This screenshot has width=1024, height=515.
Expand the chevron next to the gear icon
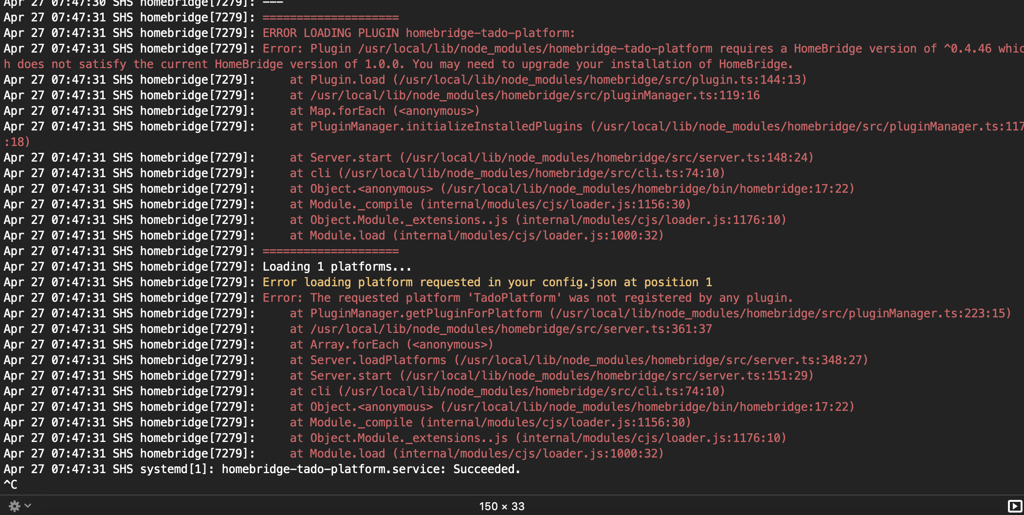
* * *
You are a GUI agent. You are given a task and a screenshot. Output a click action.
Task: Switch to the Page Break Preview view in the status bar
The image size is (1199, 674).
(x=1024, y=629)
* * *
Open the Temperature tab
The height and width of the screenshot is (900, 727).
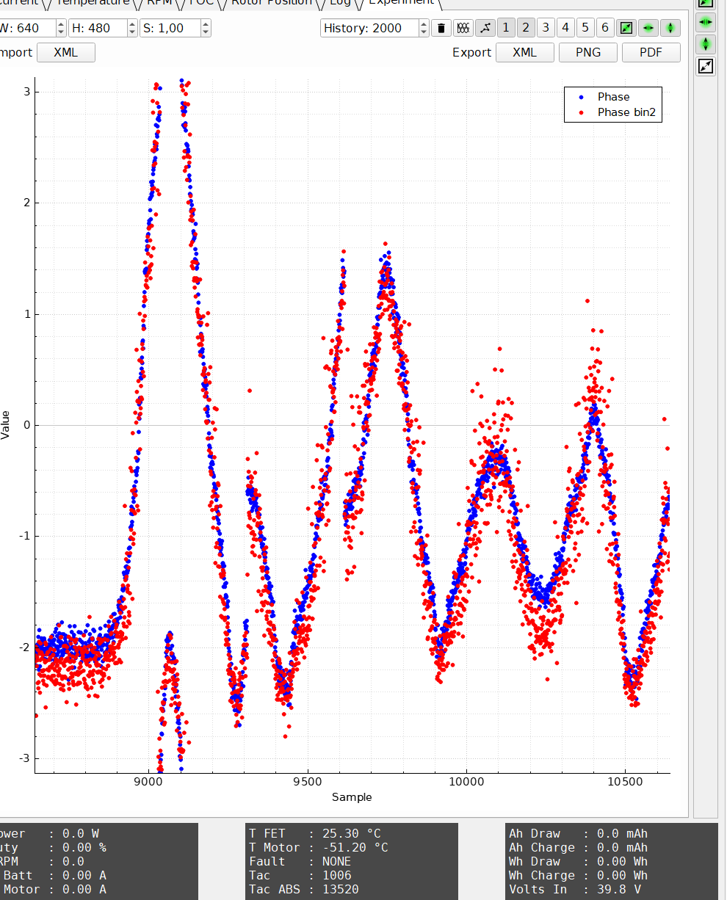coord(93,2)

**TASK DESCRIPTION**.
From the records above, quote only the lines running from the line with "This screenshot has width=1024, height=515." to the line with "Expand the chevron next to the gear icon", both lines included.

**RESULT BELOW**.
This screenshot has width=1024, height=515.
Expand the chevron next to the gear icon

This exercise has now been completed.